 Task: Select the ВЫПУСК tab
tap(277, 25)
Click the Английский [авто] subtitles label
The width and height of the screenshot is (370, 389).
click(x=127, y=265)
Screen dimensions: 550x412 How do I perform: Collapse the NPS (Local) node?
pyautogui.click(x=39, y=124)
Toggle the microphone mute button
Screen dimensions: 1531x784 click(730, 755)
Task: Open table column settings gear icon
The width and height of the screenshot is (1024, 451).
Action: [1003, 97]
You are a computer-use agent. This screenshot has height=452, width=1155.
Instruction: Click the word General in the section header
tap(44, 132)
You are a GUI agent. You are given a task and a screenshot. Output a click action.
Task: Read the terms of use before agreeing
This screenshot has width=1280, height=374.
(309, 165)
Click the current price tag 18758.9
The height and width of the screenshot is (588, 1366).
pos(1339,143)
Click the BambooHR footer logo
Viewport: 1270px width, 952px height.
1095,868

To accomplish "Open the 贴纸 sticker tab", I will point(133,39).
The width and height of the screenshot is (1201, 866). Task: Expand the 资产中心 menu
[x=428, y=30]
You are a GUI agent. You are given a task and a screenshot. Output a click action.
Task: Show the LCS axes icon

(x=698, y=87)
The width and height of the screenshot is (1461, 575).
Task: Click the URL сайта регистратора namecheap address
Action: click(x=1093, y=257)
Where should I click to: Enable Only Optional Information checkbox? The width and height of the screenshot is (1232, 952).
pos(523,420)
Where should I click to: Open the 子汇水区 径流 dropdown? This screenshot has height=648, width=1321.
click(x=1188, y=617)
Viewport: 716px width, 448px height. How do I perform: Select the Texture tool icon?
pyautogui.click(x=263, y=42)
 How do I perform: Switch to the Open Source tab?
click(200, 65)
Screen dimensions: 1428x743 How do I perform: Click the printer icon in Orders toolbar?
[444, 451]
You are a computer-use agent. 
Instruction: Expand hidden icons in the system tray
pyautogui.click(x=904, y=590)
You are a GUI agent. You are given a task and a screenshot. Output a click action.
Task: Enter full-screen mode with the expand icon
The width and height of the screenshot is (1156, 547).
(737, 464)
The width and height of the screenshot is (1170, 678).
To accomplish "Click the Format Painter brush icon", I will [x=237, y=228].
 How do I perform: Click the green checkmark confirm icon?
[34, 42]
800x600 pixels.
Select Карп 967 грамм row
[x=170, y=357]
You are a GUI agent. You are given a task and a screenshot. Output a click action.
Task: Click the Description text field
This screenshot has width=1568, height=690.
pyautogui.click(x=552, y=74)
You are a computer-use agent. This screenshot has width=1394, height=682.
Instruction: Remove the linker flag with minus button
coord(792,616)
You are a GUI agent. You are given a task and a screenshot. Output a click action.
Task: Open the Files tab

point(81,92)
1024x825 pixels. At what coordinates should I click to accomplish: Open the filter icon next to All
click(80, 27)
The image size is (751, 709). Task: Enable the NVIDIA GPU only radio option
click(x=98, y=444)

--- --- ---

:: INSTRUCTIONS FOR THE TASK ::
Would you please copy every line in the data that contains the word "computer"?

:: RESPONSE TO THE EXERCISE ::
You are a computer-use agent. This screenshot has height=452, width=1155.
You are a computer-use agent. 
You are a computer-use agent. This screenshot has width=1394, height=682.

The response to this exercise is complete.